▶ Source document:
************
Most articles show it to be at 60-70% of your 'Max', so assuming my Max is 165 (220-55), my Fat Burning Zone would be between 100 - 115. Thats what the Wahoo App 'auto calculates for me too.
Even if its 175 Max, thats still between 105- 122, which I'm in.

I think 140 HR puts me way higher up the Zones, in an area where I arent going to be burning Fat as Primary Fuel, or so it says here
http://blog.myfitnesspal.com/how-target-your-heart-rate-get-into-the-fat-burning-zone/

In all honesty, its my Average thats between 117-123, but bearing in mind I'm warming up, building up, and finishing high, there's perhaps 30mins of my Hour session that are up at 135/145 anyway, so I'm perhaps doing a good combination of Burn & Burst training,.......Hopefully !


----------



## screenman (13 Apr 2018)

Forget that 220 rubbish. Go get your MHR tested it you are going to use zones seriously. To answer why you are not losing fat, you are eating too much.


----------



## nickAKA (13 Apr 2018)

Alan O said:


> That gives you a great target - to enjoy celebrating _her_ 40th!



If I get to see that I'll be more than happy!


----------



## nickAKA (13 Apr 2018)

zak3737 said:


> Thx - appreciate the thoughts.
> My only query is exactly where the 'Fat Burning Zone is/should be then..........
> Most articles show it to be at 60-70% of your 'Max', so assuming my Max is 165 (220-55), my Fat Burning Zone would be between 100 - 115. Thats what the Wahoo App 'auto calculates for me too.
> Even if its 175 Max, thats still between 105- 122, which I'm in.
> ...



You would probably benefit from some 1-to-1 advice on the HR given your medical concerns, we've all got our own opinions & anecdotes but none of us are experts on you obviously... My HR is normally average 140 on an hour long effort which includes some warm up, sweet spot at about 140, FTP at 150-155 and big efforts over threshold 160+ so a mixture but not much coasting in there.
It's all academic of course, it works for me but that's doesn't mean it will work for you - get some expert advice but try and adjust your diet too for a couple of weeks. If it works, you've cracked it and you know what to do.
************
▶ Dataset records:
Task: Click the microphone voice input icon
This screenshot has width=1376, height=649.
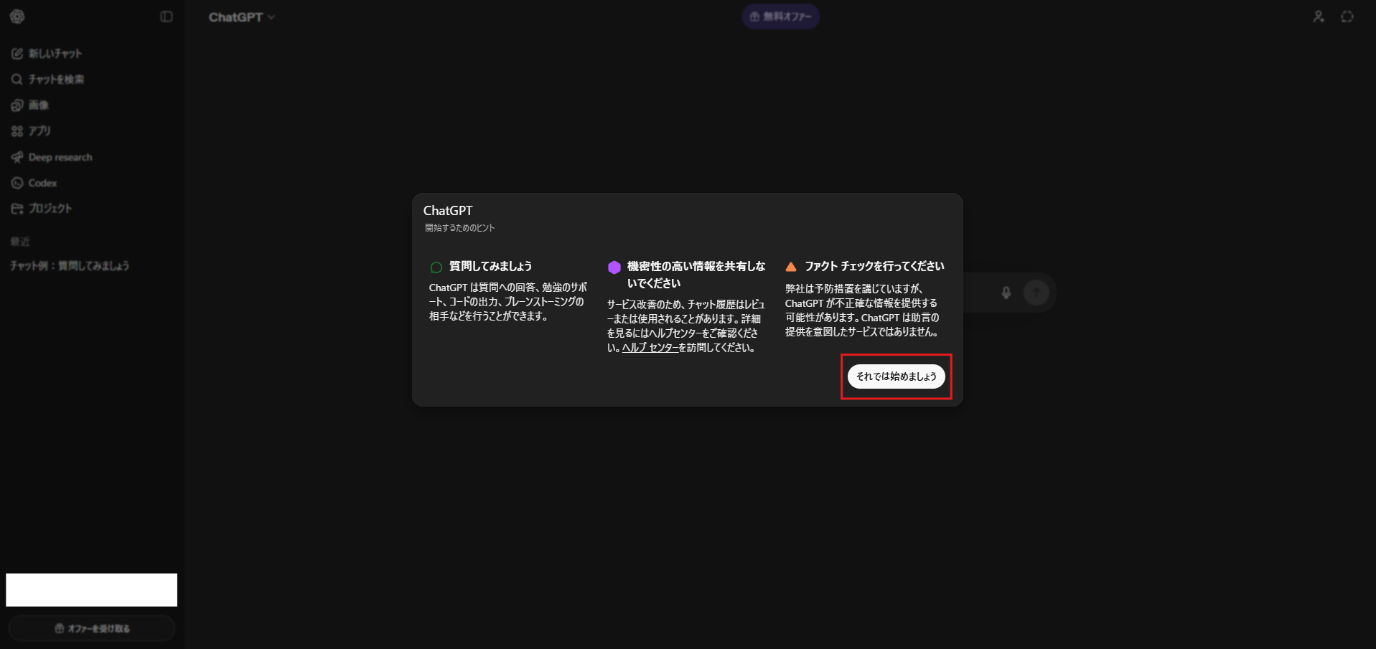Action: pyautogui.click(x=1006, y=293)
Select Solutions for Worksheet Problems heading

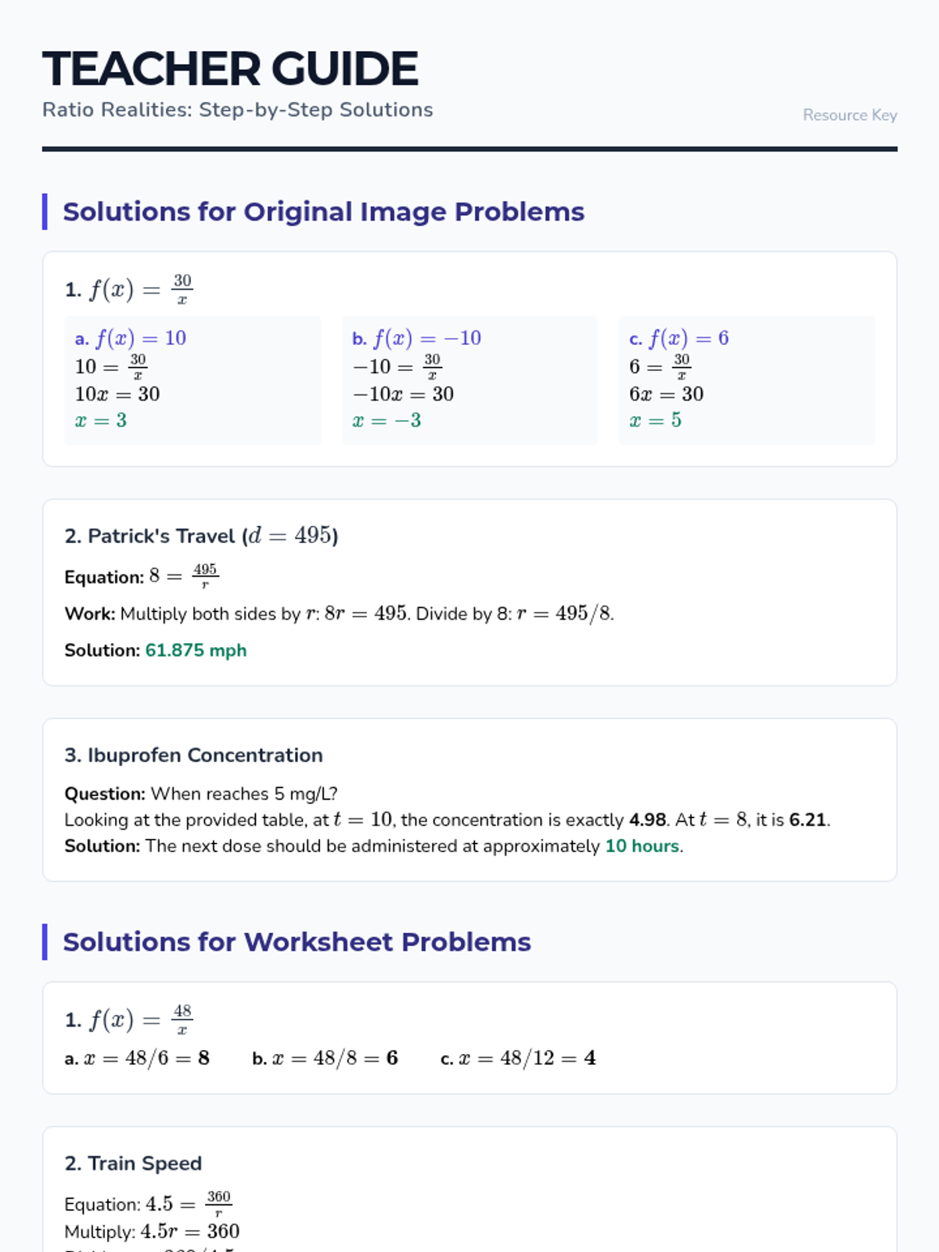(297, 942)
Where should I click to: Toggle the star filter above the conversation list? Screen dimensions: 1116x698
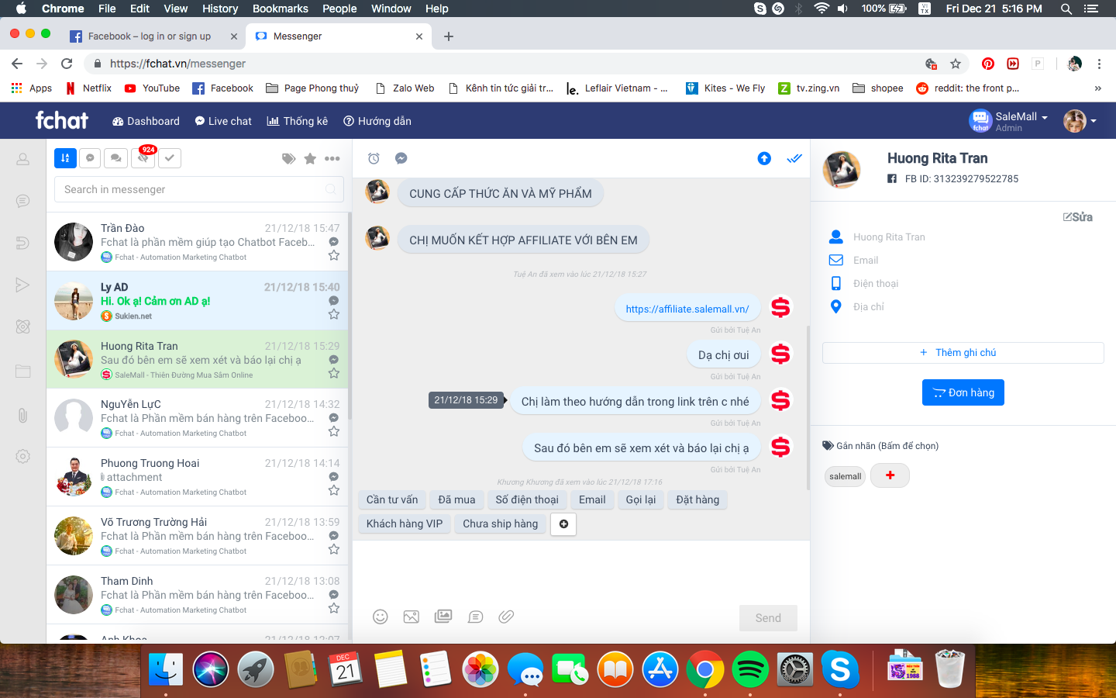(x=310, y=157)
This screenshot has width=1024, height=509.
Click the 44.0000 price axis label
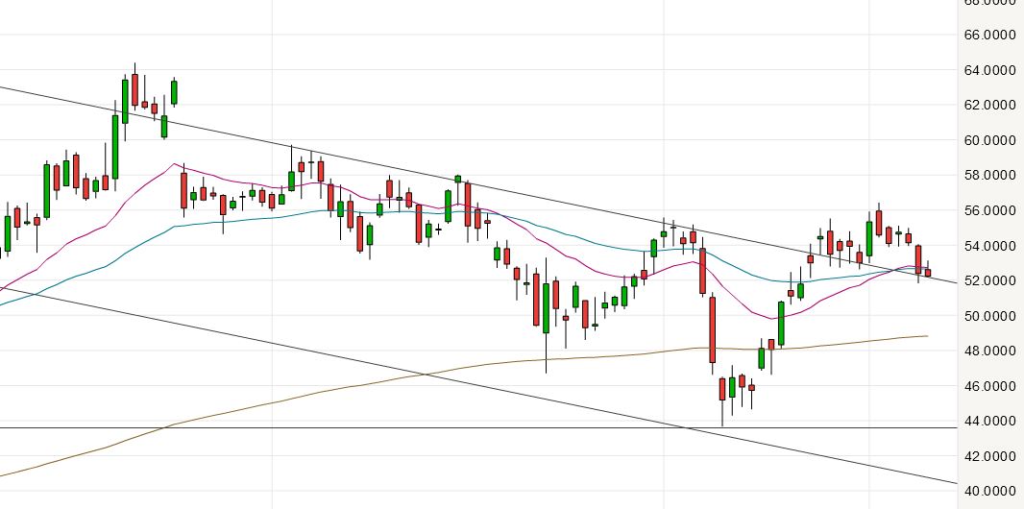pos(989,421)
************
▶ Questions:
A: Edit the heart-rate thread, beginning at the words "I think 140" and stopping after "eating too much.", so that "rubbish" becomes "nonsense".
B: Carry the heart-rate thread forward from its final sentence.
These data have no connection to the heart-rate thread.

▶ Task results:
A:
I think 140 HR puts me way higher up the Zones, in an area where I arent going to be burning Fat as Primary Fuel, or so it says here
http://blog.myfitnesspal.com/how-target-your-heart-rate-get-into-the-fat-burning-zone/

In all honesty, its my Average thats between 117-123, but bearing in mind I'm warming up, building up, and finishing high, there's perhaps 30mins of my Hour session that are up at 135/145 anyway, so I'm perhaps doing a good combination of Burn & Burst training,.......Hopefully !


----------



## screenman (13 Apr 2018)

Forget that 220 nonsense. Go get your MHR tested it you are going to use zones seriously. To answer why you are not losing fat, you are eating too much.

B:
----------



## The Jogger (13 Apr 2018)

Personally I think you need to eat a High Fat Low Carb diet to lose weight and better health but if you think training is the key for fàt loss then this is an interesting read about the Maf Method.

https://philmaffetone.com/what-is-maf/


----------



## PaulSB (13 Apr 2018)

screenman said:


> Forget that 220 rubbish. Go get your MHR tested it you are going to use zones seriously. To answer why you are not losing fat, you are eating too much.



I cannot fathom why people don’t understand this. I know so many in real life, fellow club cyclists, who can’t get to grips with it. One recently retired friend has joined the local gym along with his wife. We are talking just short of £2k per annum - has it made a difference? No.

Diet, diet, diet. No starving just understand the impact of good and bad food then cut out the bad. Simple and cost effective.


----------



## The Jogger (13 Apr 2018)

User said:


> "Dr" Maffetone = quack.
> MAF = marketing gimmick for useless supplements.



Well, I can't argue with that, I'll take your word for it but the HFLC science is far more convincing health wise than the low fat rubbish.


----------



## Alan O (13 Apr 2018)

Just a few thoughts on high-fat-low-carb eating, and other stories...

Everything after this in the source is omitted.